Extract:
>> BEGIN

This one is more of a ‘feature’ than a tour, but I’ve gotta give props for good work when I see it. Adam Deuling of Deuling Design has started his own small business building some beautiful hand made panels and signs from sheetmetal.
I still cruise around Pirate 4×4 even though I sold my offroad truck a couple of years ago. There are so many people on there that do some friggin awesome work. I came across an unassuming thread called ‘Metal Working Tools’ that was started by Adam Deuling and the further I got into the thread the more I was impressed by his work. In the thread he went from asking what a bead roller was in ~October of ’15 to creating his own small business using one about a year later!!
Since he lives ~700 miles away from me in Michigan, I wasn’t able to do an actual shop tour but I did send him a message and got his permission to steal some of his pictures to post here.
To keep this educational, I am going to post a couple of his projects with a snippet about some of the specialized tools he used to do them, then a gallery of more pictures at the end. Enjoy!
One of the main tools Adam uses to do his custom metal artwork is a Bead Roller. Bead rollers clamp down a piece of sheet metal between two shaped dies. They can roll many different kinds of beads into the metal depending on what die you use. These are really handy in cases where you need to stiffen up sheet metal for structural use like in vehicle floorboards, panels, toolboxes, etc. On Adam’s projects he uses it to create 3d designs in the sheet metal.

>> END

Exercises to complete:
**A)** Answer from the metalwork feature:
(i) What is the title of the Pirate 4×4 thread that Adam Deuling started?
(ii) About how many miles away from the writer does Adam live?
(iii) What does a bead roller clamp a piece of sheet metal between?
**B)** Please copy word for word the part of the metalwork feature starting at "I still cruise" and ending at "to post here.".
The rows that come next have nothing to do with the metalwork feature.

Record set:

>> BEGIN

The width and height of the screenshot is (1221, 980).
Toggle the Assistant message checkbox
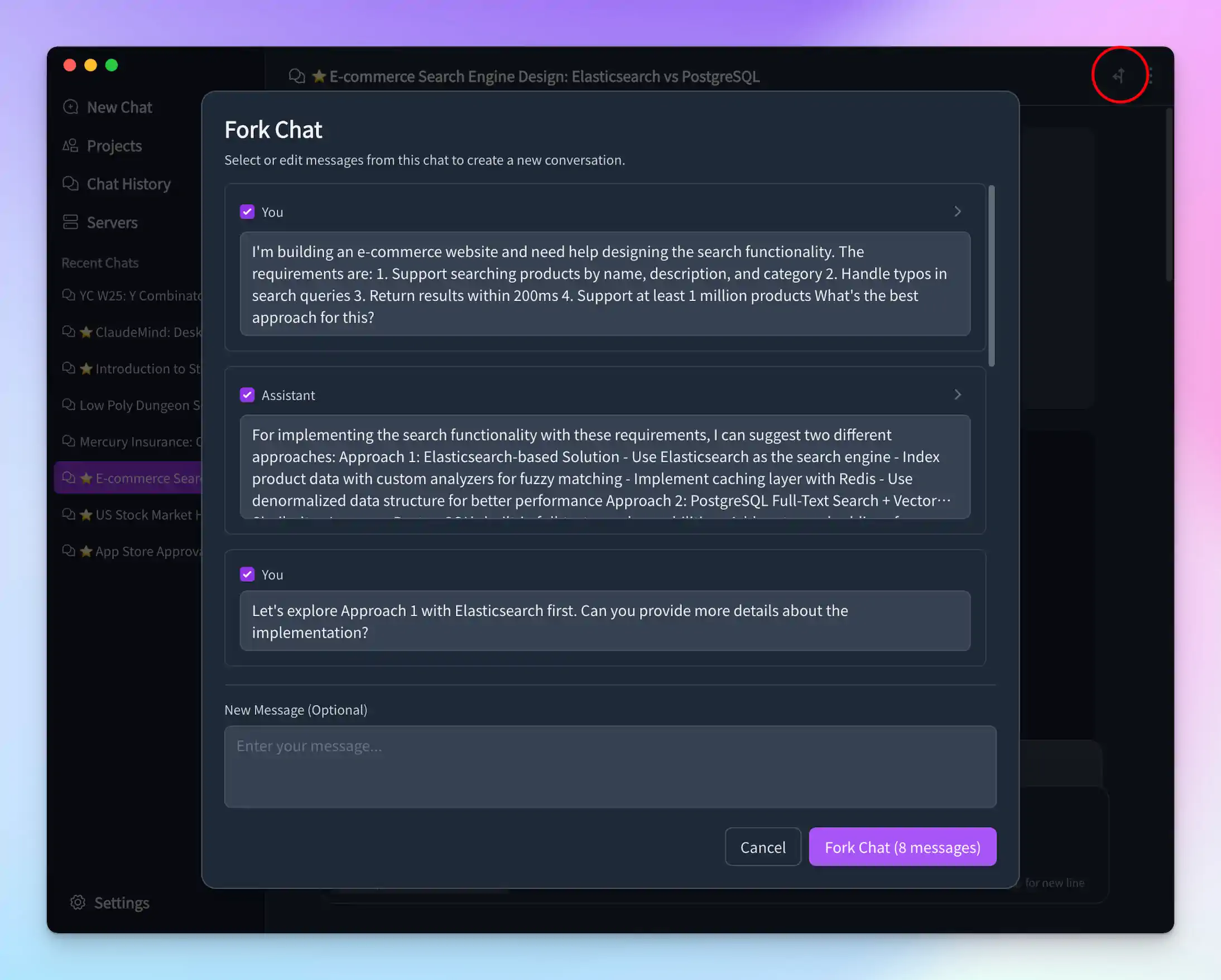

>> END
>> BEGIN

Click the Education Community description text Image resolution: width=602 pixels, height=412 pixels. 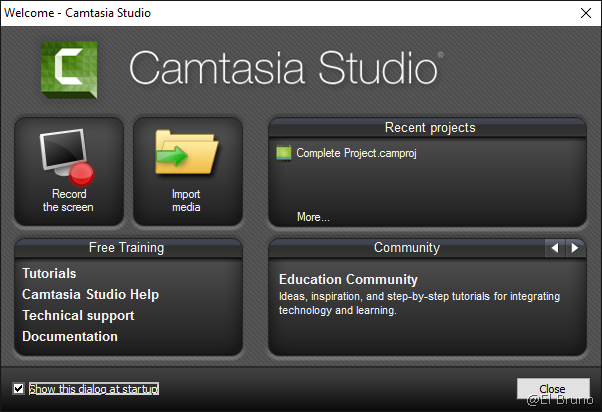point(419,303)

>> END
>> BEGIN

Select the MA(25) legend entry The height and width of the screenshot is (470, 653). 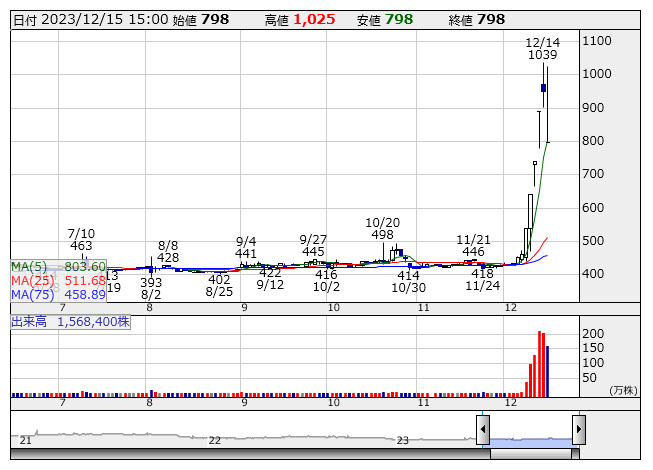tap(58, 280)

>> END

Outputs:
**A)**
(i) 'Metal Working Tools'
(ii) About 700 miles
(iii) Two shaped dies

**B)**
I still cruise around Pirate 4×4 even though I sold my offroad truck a couple of years ago. There are so many people on there that do some friggin awesome work. I came across an unassuming thread called ‘Metal Working Tools’ that was started by Adam Deuling and the further I got into the thread the more I was impressed by his work. In the thread he went from asking what a bead roller was in ~October of ’15 to creating his own small business using one about a year later!!
Since he lives ~700 miles away from me in Michigan, I wasn’t able to do an actual shop tour but I did send him a message and got his permission to steal some of his pictures to post here.